Il pleut des trombes.
Cette nuit, la fièvre.
Ce matin, le coaltar.
Décision longue et hésitante, finalement c'est le cœur qui en aura la raison. Au programme, la crête et la piscine naturelle. Je passe les détails de tarifs exagérément exagérés. Mais je profite tout de même de l'occasion pour me guérir d'une petite promenade dans la nature. Et beaucoup étaient au rendez-vous! Serpents, scorpions, mille-pattes, scolopendres, faucon braisé (?), termites, grande araignée noire et blanche et même cigale pourtant si difficile à apercevoir. Mais soudain (surtout!) et c'était tout à fait inattendu à cet endroit, j'entends: "Oh regarde! Tu as de la chance...". Je tourne la tête, il y a un lémurien sur la roche en face de nous. "Ils sont deux... Trois, oh quatre! Tu as de la chance. C'est la première fois que j'en vois par ici".
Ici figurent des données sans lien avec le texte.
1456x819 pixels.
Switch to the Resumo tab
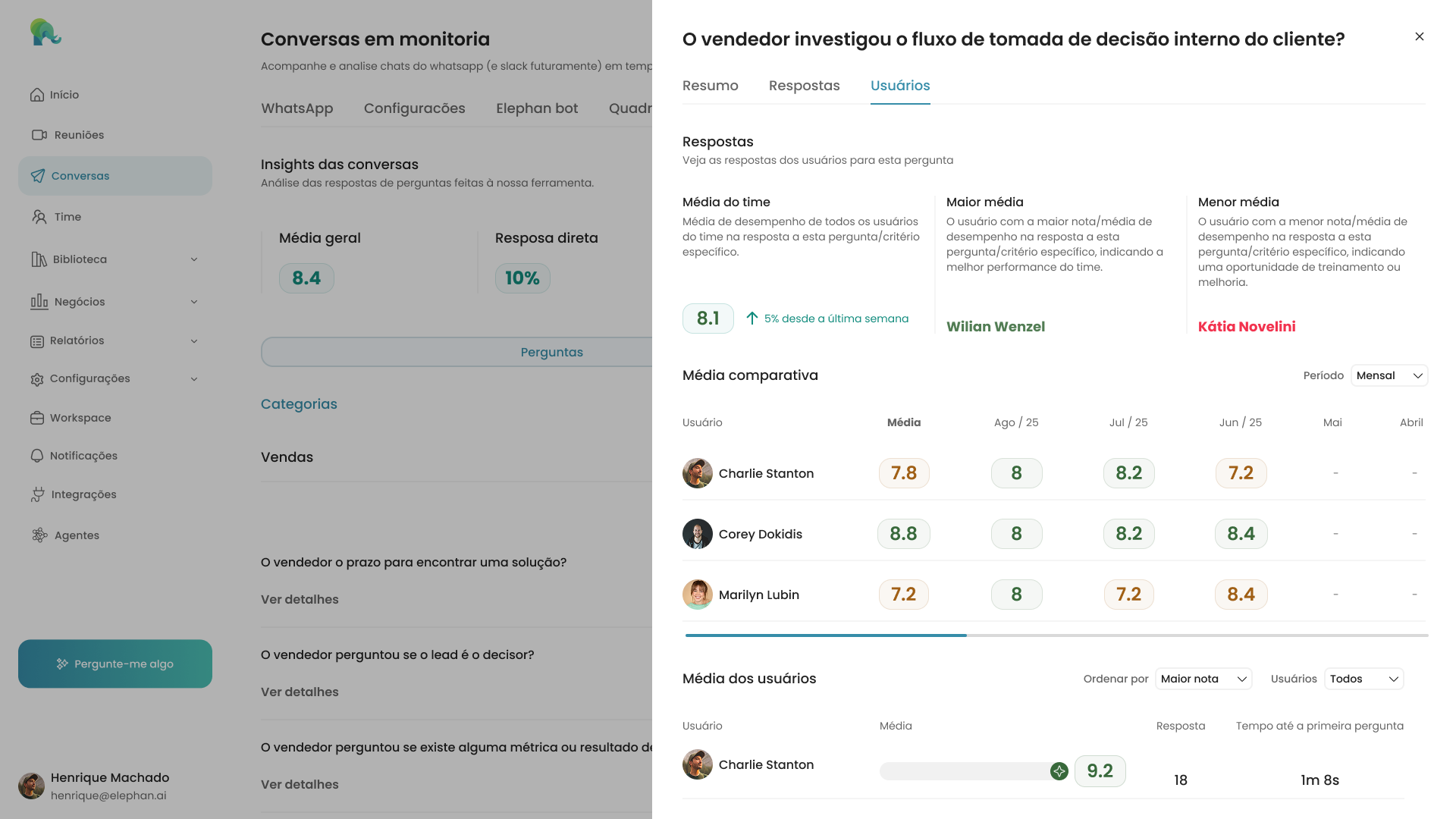pyautogui.click(x=710, y=86)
Oh, merci ma bonne étoile...!
On continue et c'est chouette une petite ballade dans la nature. On surplombe la plaine et c'est beau, toujours ce contraste des cultures verdoyantes sortants de cette terre si rouge. Les maisons ont changé quelque peu, moins hautes et non plus de briques mais de terre séchée. Les toits sont de chaume.
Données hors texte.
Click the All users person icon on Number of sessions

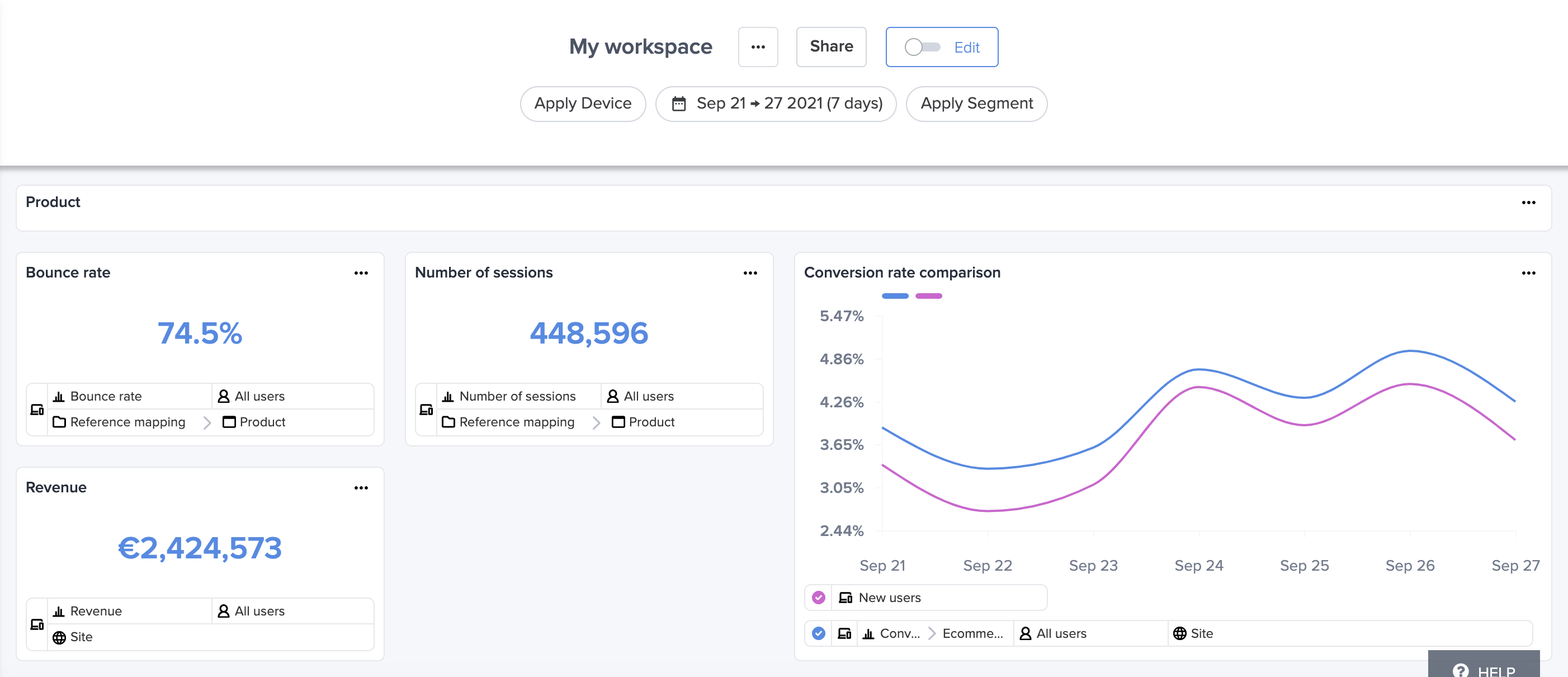point(612,396)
Je fais la connaissance de Zézé un peu plus tard, au retour. C'est le propriétaire de l'hôtel. Quelqu'un de bien sympathique qui me fait goutter d'un bout de la culture locale. Je me rends compte d'ailleurs que cela me délie l'écriture... Est-ce bien? Est-ce mal? Il faut, peut-être, tout simplement l'accepter...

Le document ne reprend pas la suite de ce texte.